Der ehemalige Reporter Dorian Hunter hat sein Leben dem Kampf gegen die Schwarze Familie der Dämonen gewidmet, seit seine Frau Lilian durch eine Begegnung mit ihnen den Verstand verlor. Seine Gegner leben als ehrbare Bürger über den Erdball verteilt. Nur vereinzelt gelingt es dem »Dämonenkiller«, ihnen die Maske herunterzureißen.

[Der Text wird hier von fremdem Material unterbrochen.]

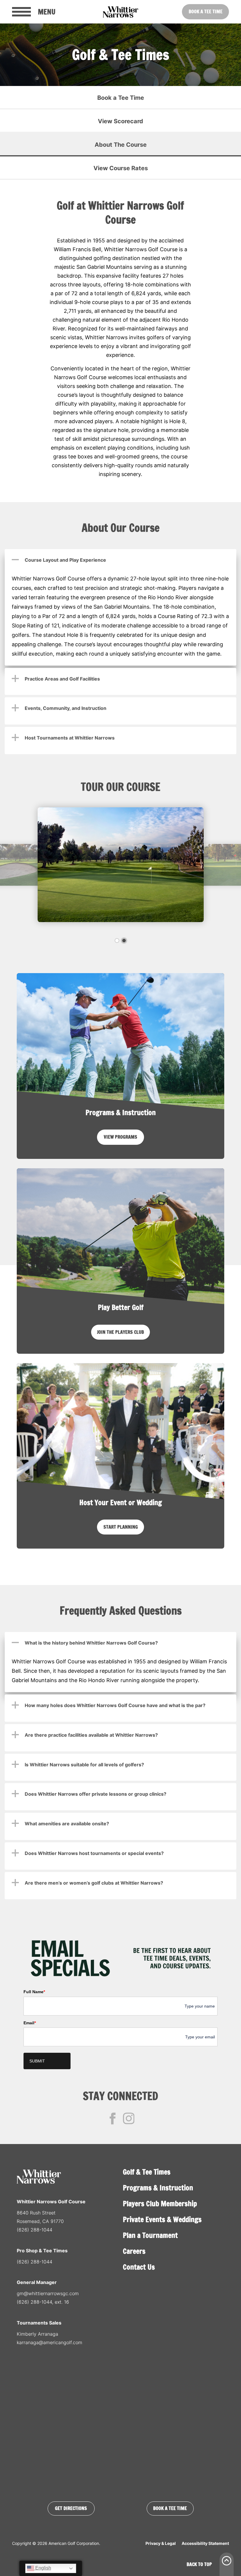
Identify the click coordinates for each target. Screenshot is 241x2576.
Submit (37, 2061)
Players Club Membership (160, 2203)
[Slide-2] (124, 940)
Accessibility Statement (205, 2543)
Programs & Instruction (158, 2187)
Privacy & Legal (160, 2543)
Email (30, 2022)
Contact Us (139, 2267)
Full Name (34, 1991)
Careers (134, 2251)
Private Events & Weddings (162, 2219)
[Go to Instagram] (129, 2118)
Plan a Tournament (150, 2235)
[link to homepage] (120, 12)
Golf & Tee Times (146, 2172)
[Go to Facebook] (112, 2118)
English (42, 2567)
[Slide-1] (117, 940)
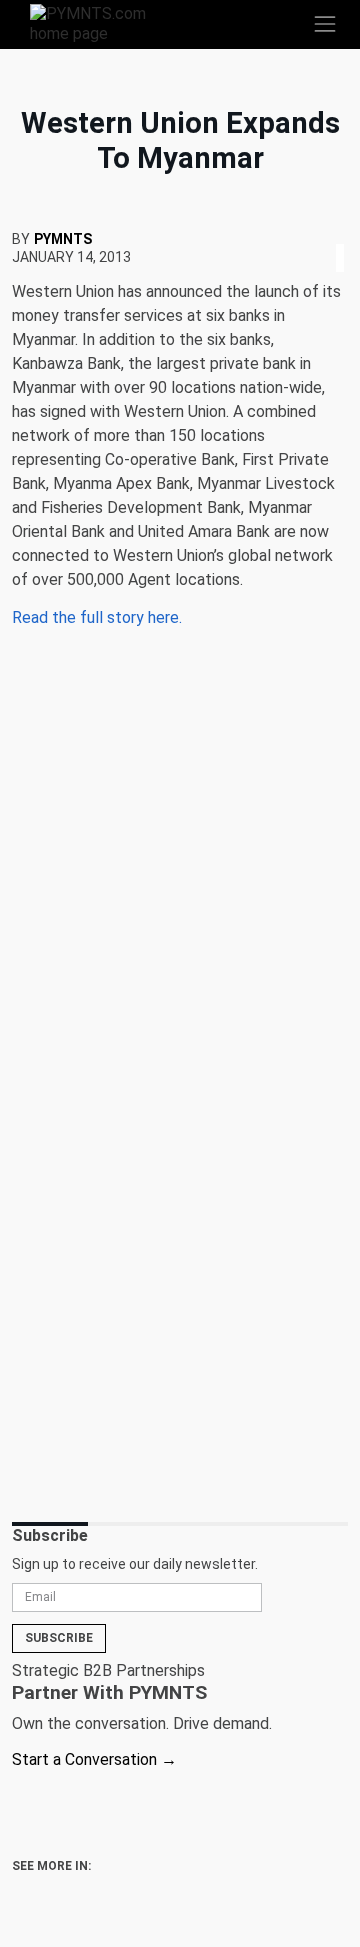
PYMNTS (63, 239)
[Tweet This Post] (332, 233)
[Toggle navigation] (325, 24)
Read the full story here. (97, 617)
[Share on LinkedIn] (340, 233)
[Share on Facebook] (326, 233)
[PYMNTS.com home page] (100, 22)
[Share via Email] (346, 233)
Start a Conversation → (94, 1759)
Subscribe (59, 1638)
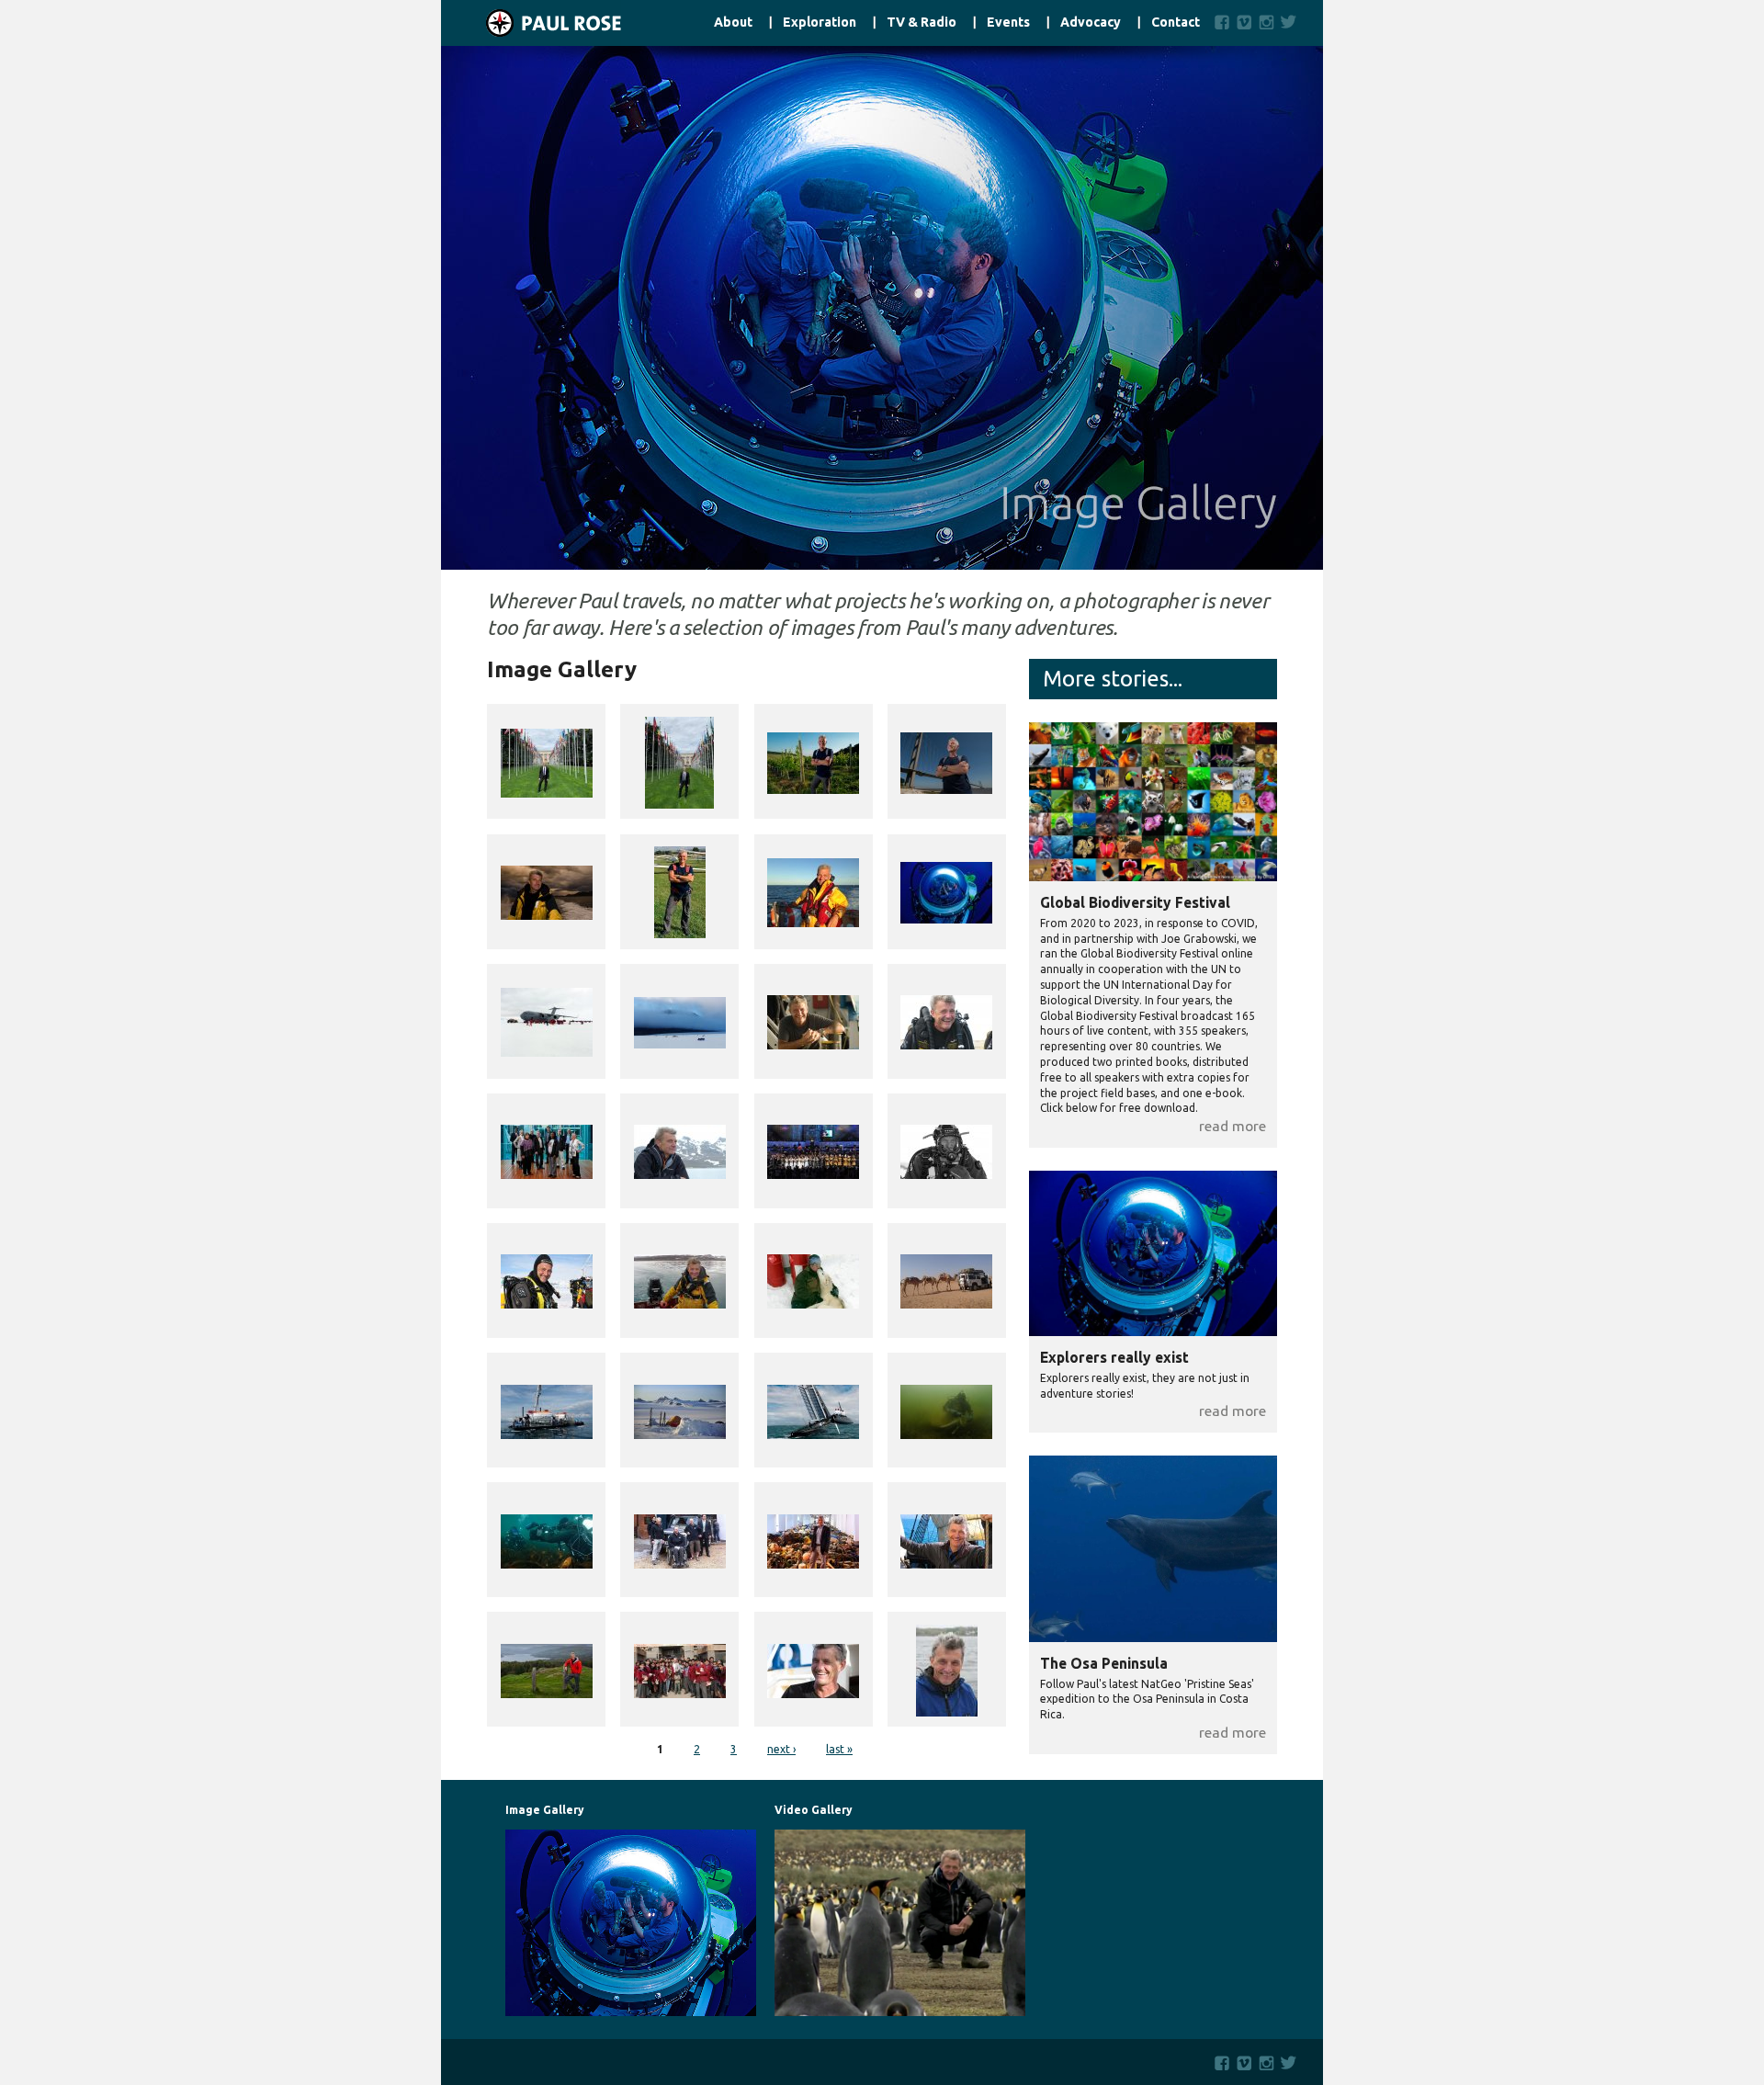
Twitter (1292, 22)
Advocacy (1090, 22)
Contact (1175, 22)
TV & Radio (921, 22)
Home (531, 23)
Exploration (819, 22)
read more (1232, 1125)
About (733, 22)
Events (1008, 22)
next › (781, 1749)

Bald kommt Dorian seiner eigentlichen Bestimmung auf die Spur: In einem früheren Leben schloss er als Baron Nicolas de Conde einen Pakt mit dem Teufel, der ihm die Unsterblichkeit sicherte. Um für seine Sünden zu büßen, verfasste de Conde den »Hexenhammer« – jenes Buch, das im 16. Jahrhundert zur Grundlage für die Hexenverfolgung wurde. Doch der Inquisition fielen meist Unschuldige zum Opfer; die Dämonen blieben ungeschoren. Als de Conde selbst der Ketzerei angeklagt und verbrannt wurde, ging seine Seele in den nächsten Körper über. So ging es fort bis in die Gegenwart. Dorian Hunter begreift, dass es seine Aufgabe ist, de Condes Verfehlungen zu sühnen und die Dämonen zu vernichten.

Als Rückzugsort in seinem Kampf bleibt Dorian neben der Jugendstilvilla in der Baring Road in London noch das Castillo Basajaun in Andorra, in dem er seine Mitstreiter um sich sammelt – darunter die ehemalige Hexe Coco Zamis, die aus Liebe zu Dorian die Seiten gewechselt hat. Kurz nach der Geburt ihres gemeinsamen Sohnes Martin versteckt Coco diesen zum Schutz vor den Dämonen an einem Ort, den sie selbst vor Dorian geheimhält.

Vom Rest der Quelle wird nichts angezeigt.